By Joey Fening
MU’s undergraduate artists got the chance to showcase their works this February at the annual Undergraduate Juried Exhibition, a showcase of student art projects that ranged from earthenware ceramics to fabric sculptures.
Each year, a jury selects a body of particularly impressive student works to display in MU’s George Caleb Bingham Gallery. This year, Joel Sager, a local painter and the director of The PS Gallery, the city’s preeminent art venue, served as the exhibit’s one-man jury.
At the exhibit’s awards reception on Thursday, February 19, framed prints and photographs hung on the gallery’s all-white walls, and ceramics and wire sculptures sat on pedestals in the center of the room. The exhibit’s larger submissions — including a fabric sculpture of a stack of pancakes so large it could serve as a beanbag chair — rested on the hardwood floor. Attendees milled from piece to piece, discussing the work with each other and the artists.
As Sager conversed with art faculty amidst the crowd, he outlined his thought process behind his selections.

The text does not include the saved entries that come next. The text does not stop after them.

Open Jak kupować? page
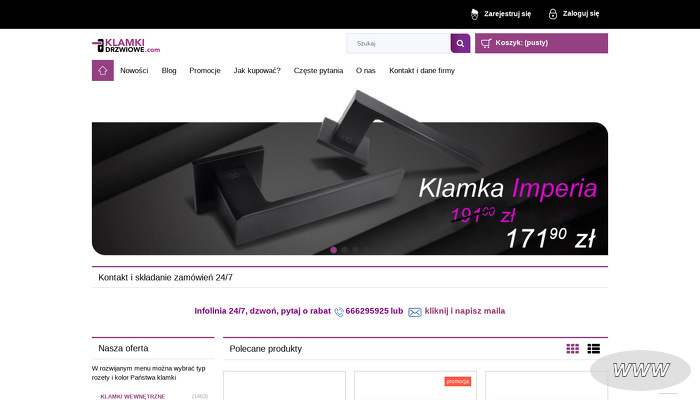This screenshot has height=400, width=700. (x=257, y=71)
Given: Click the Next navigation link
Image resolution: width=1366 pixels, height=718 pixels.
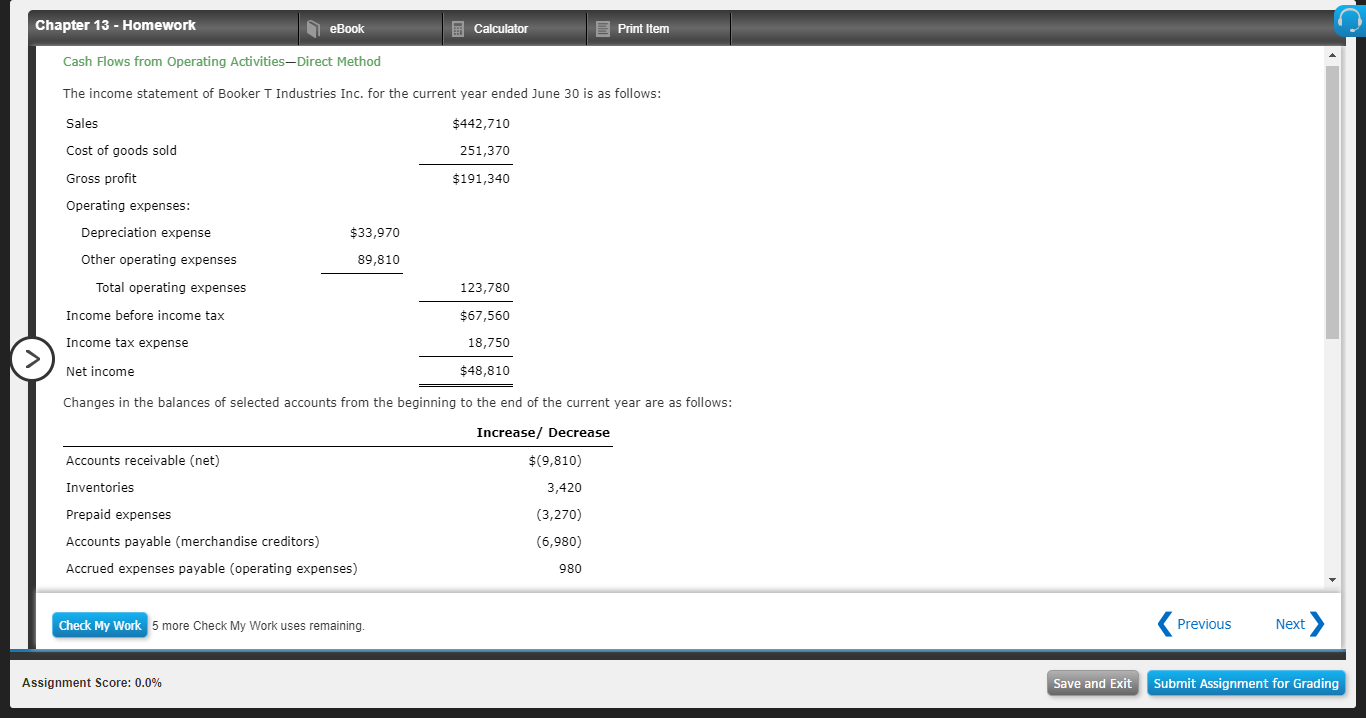Looking at the screenshot, I should pos(1289,623).
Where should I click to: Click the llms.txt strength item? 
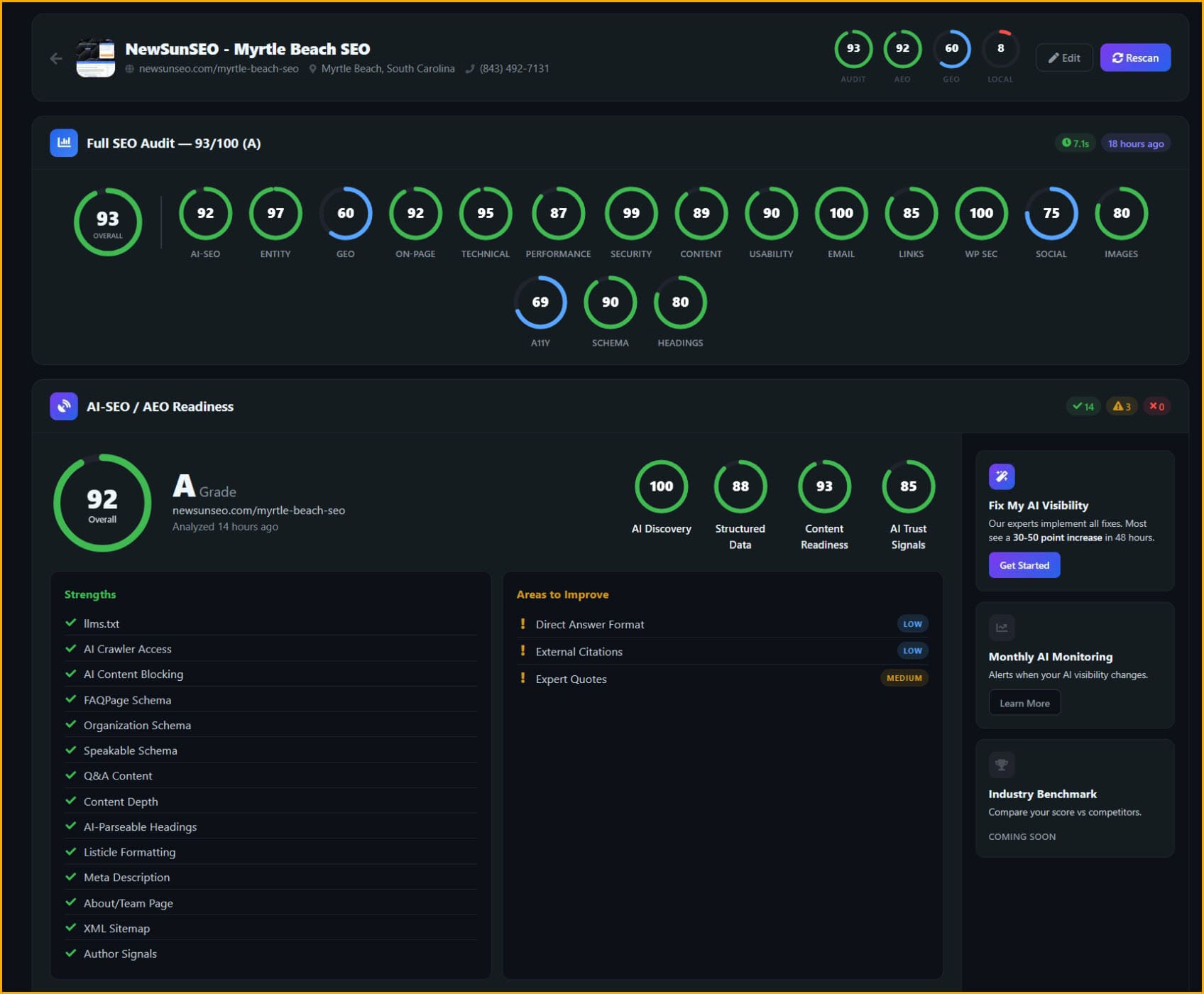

“When an exhibition isn’t themed, I look for either impeccable technical ability or something conceptually great,” he said.
But choosing what to include in the exhibit wasn’t easy, as he could only include under half of the submitted works. The selection process reminded Sager of his own years as an art student, and wielding the authority as the exhibition’s sole juror was a conflicting experience for him.
“I felt like a butcher when I came in — I felt awful,” he said. “But it was fun. As an artist, this is the fun part.”
As juror, Sager selected out three awards, prized at $100, to the pieces he enjoyed the most, in addition to a “Best in Show” award. As he mingled with faculty heads before awards were announced, someone asked what pieces particularly impressed him. He motioned over across the gallery.
“The ‘Jekyll and Hyde Park’ was excellent,” he said, referring to the square wooden board propped up in the gallery’s corner.
The words “Jekyll & Hyde Park”, written with wire and attached to several wooden planks running across the board, cast a disfigured shadow across the back surface. Sager liked the cleverness of the piece, but there’s more to it than wordplay. The artist, McCoy Crawford, a sophomore art major, explained the layers — both figurative and literal — he put into it. Crawford grew up in Hyde Park, an iconic Chicago neighborhood, and said people only hear about Chicago if it’s something good or bad, relating it to the famous split-personality of the agreeable Dr. Jekyll and monstrous Mr. Hyde.
“The shadows show that there’s always another side to the story,” he said. He originally planned to bend the shadows more to represent a stronger contrast between appearance and reality, but the lighting in the exhibit was different than he planned.
Still, it was enough to catch the eye of Sager, and as Hannah Reeves, director of the gallery, named the three juror’s award selections to rounds of applause, Crawford walked up and received his certificate as coolly and mild-manneredly as he had explained the piece’s backstory earlier. The massive stack of pancakes, titled “Serving Size”, also won a juror’s award; Sager said he likes “sinister humor.”
Emeritus Professor Jerry Berneche selected four of the self-titled Berneche Awards at $100 each. They were sponsored by him and his wife, Joanne Berneche.
Dr. Linda Blockus, director of the Office of Undergraduate Research, presented three “Purchase Awards” sponsored by Dr. Jim Spain, the Vice Provost for Undergraduate Studies. Blockus encouraged art students to get involved in undergraduate research, saying that such opportunities aren’t limited to the sciences. The three works will be shown in administrative offices on campus and become part of the university’s permanent collection.
One recipient of a Purchase Award was Chase Barnes, a senior from St. Louis, for his archival inkjet print of “Each Leaf Identical to the Last”. The picture depicts a branch of plastic leaves from a radio tower off Columbia’s Providence Road. The tower was fashioned to resemble a tree after nearby residents originally protested its construction, saying the tower would be unsightly.
“It’s part of a book I’m working on about these kinds of radio towers all around the Midwest and the world,” Barnes said. He has toured around the state, researching and photographing these pseudo-tree radio towers.
The exhibition ran from February 16-26 and was open to the public.